Já Jon Favreau — que não apenas estrelou uma série de filmes da Marvel como Happy (o motorista e amigo de Tony Stark), como dirigiu o primeiro e segundo filme de Homem de Ferro — decidiu colocar panos quentes na situação. Em entrevista à CNBC, divulgando a série de Star Wars The Mandalorian, da qual é criador, ele afirmou que Scorsese e Coppola são seus heróis e "conquistaram o direito de expressar suas opiniões":

— Eu não faria o que eu faço hoje se eles não tivessem aberto o caminho. Eles serviram como fonte de inspiração para mim. É possível ver isso em Swingers – Curtindo a Noite, quando faço uma referência a Martin. 

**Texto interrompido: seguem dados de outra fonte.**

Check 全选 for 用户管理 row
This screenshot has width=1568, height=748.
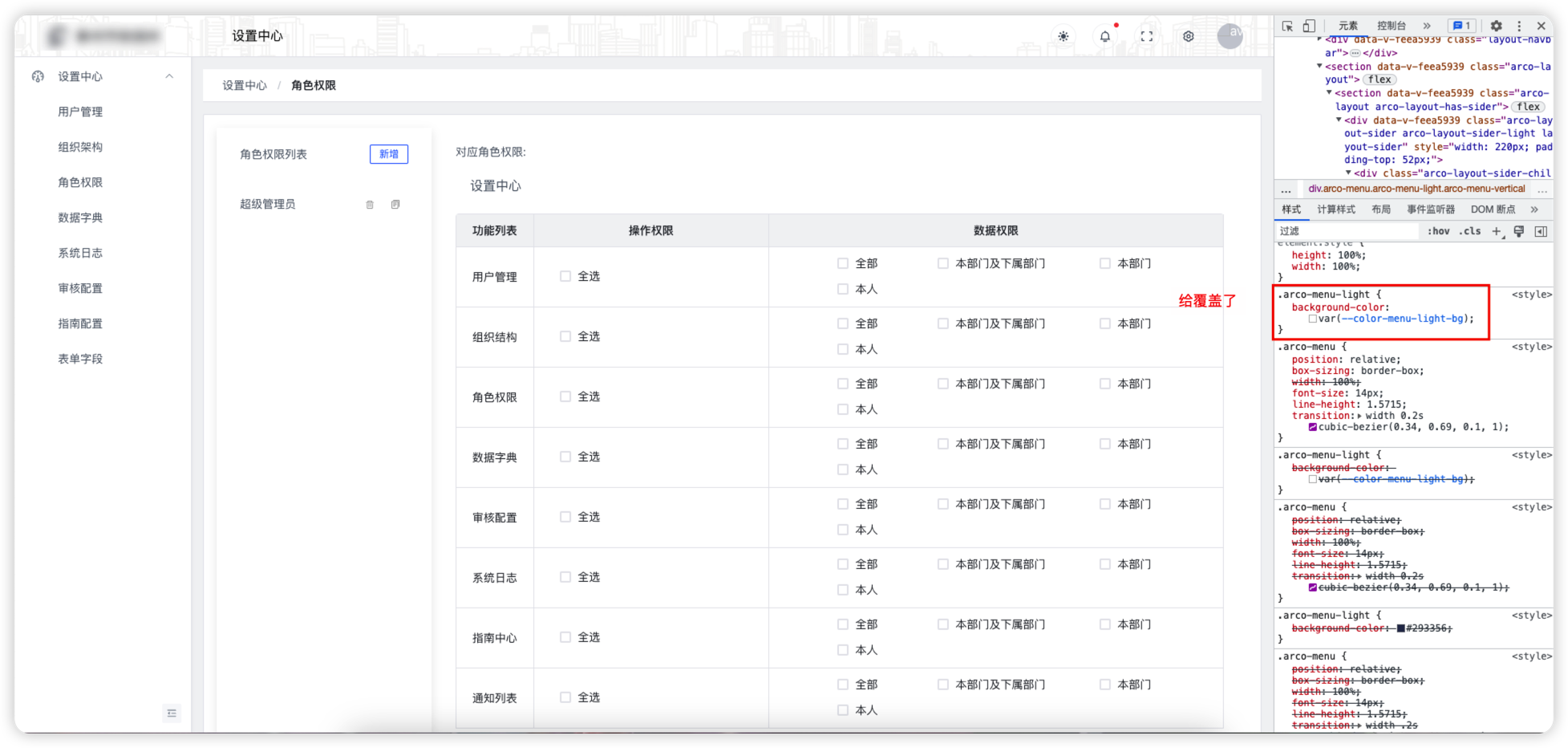coord(565,274)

Quem concordou com a posição de Favreau foi Bob Iger, nada menos que o CEO da Disney — dona da Marvel Studios. Em uma apresentação no Wall Street Journal Tech Live, também em 22 de outubro, ele afirmou que todos têm o direito de reclamar dos longas, mas que vê as declarações como injustas. 

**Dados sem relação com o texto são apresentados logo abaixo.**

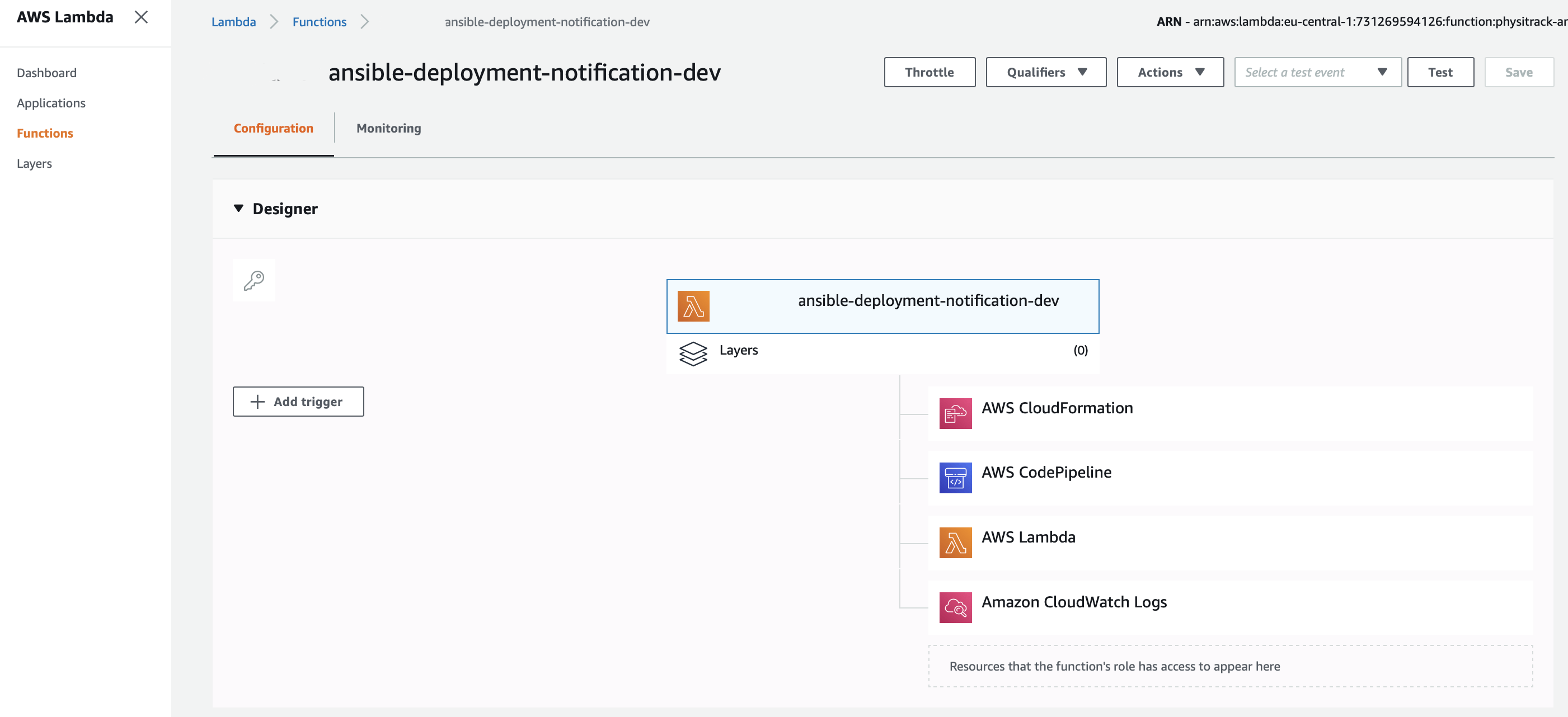Open the Select a test event dropdown
The height and width of the screenshot is (717, 1568).
point(1317,72)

— Francis Ford Coppola e Martin Scorsese são duas pessoas por quem tenho o maior respeito. Mas, quando Francis utiliza as palavras "esses filmes são desprezíveis"… eu guardo a palavra "desprezível" para alguém que comete assassinatos em massa. Esses são só filmes.

Ele ainda ressaltou que, independente das críticas, em dez anos os filmes da franquia arrecadaram mais de 18 bilhões de dólares.

DIA VINTE E UM

Foto: Divulgação

Por fim, um dos grandes nomes da Marvel Studio, o ator britânico Benedict Cumberbatch — que interpreta o Dr. Estranho nos cinemas — comentou a polêmica inteira, em entrevista ao The Jenny McCarthy Show. As informações são da Collider.

— Sei que existiu muito debate, nos últimos dias, com esses ótimos cineastas dizendo que as franquias estão tomando conta de tudo. Mas sorte temos nós, atores, que podemos fazer as duas variedades nos pólos de orçamento. Não queremos que um rei mande em tudo e tenha uma espécie de monopólio (com sorte, este não é o caso). E o que nós realmente precisamos é continuar a apoiar os diretores em todos os níveis.